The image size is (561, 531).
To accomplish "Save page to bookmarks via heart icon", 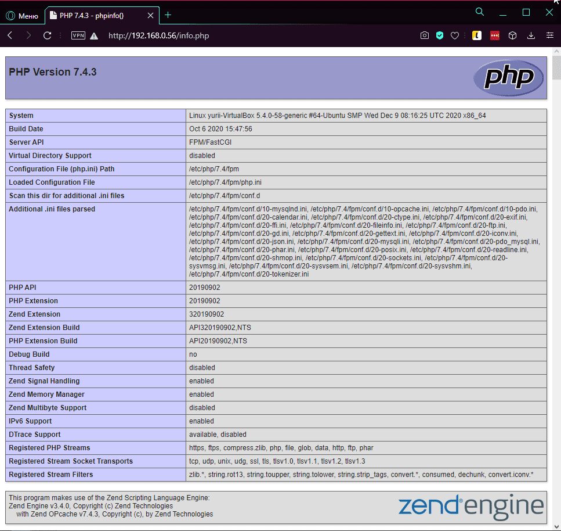I will click(x=455, y=35).
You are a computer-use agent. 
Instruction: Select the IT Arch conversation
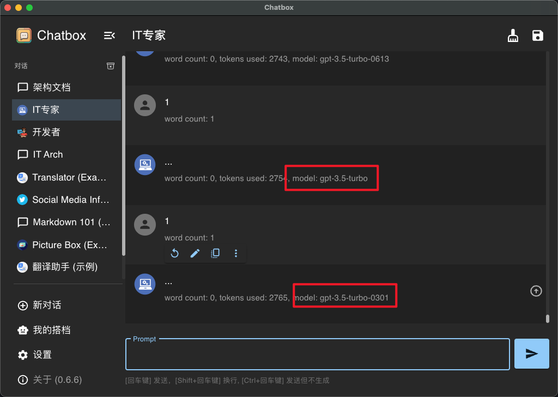54,154
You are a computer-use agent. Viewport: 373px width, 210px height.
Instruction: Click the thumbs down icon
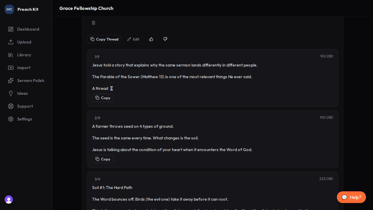165,39
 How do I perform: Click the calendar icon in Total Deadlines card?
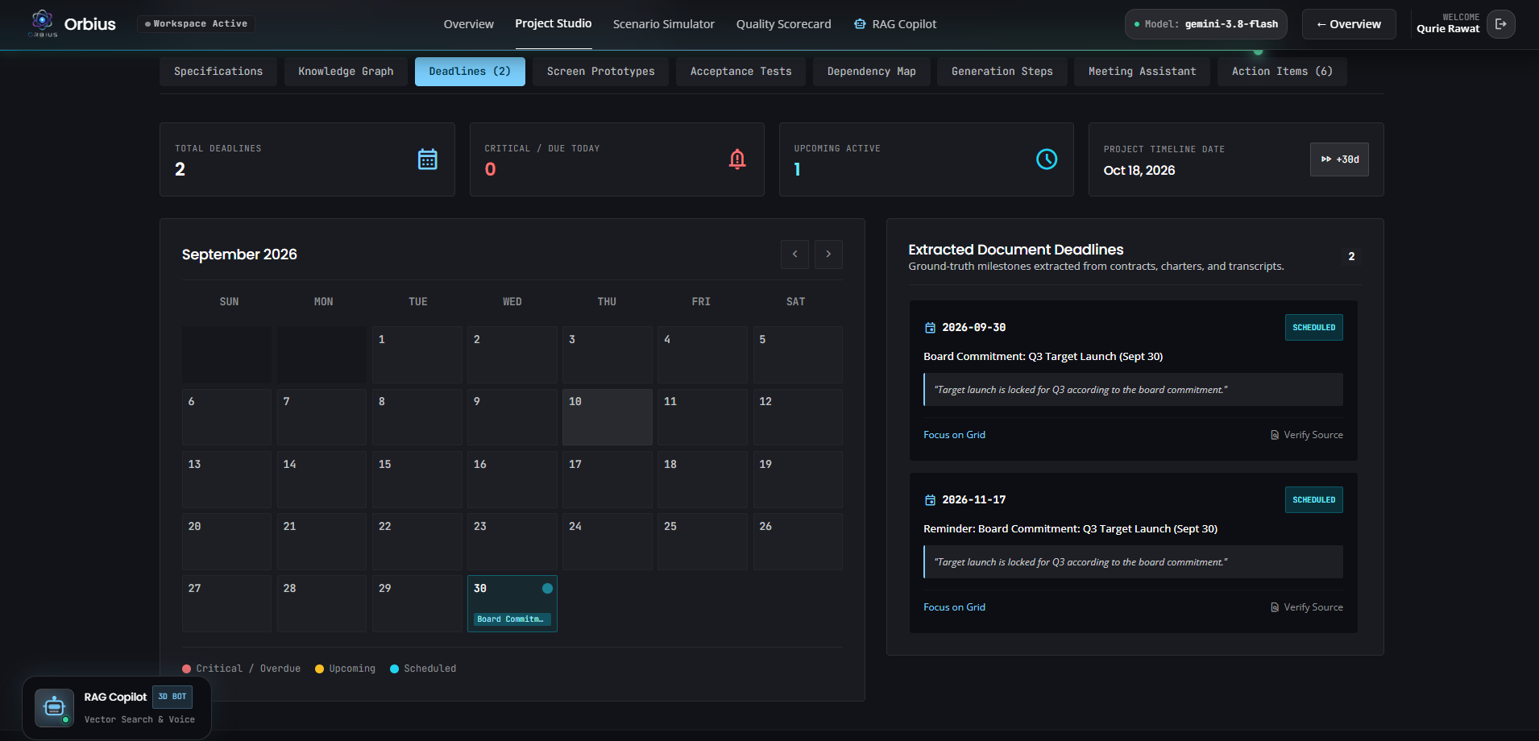tap(428, 159)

----

- [WHAT THE EXERCISE ASKS] Skip all pictures. Copy exactly the lines from the one containing "You are a computer-use agent. Viewport: 373px" through the end of the records, both ends included.

- [RESULT OF THIS TASK]
You are a computer-use agent. Viewport: 373px width, 210px height.
Instruction: Click the thumbs down icon
165,39
 How do I perform: Click the calendar icon in Total Deadlines card?
tap(428, 159)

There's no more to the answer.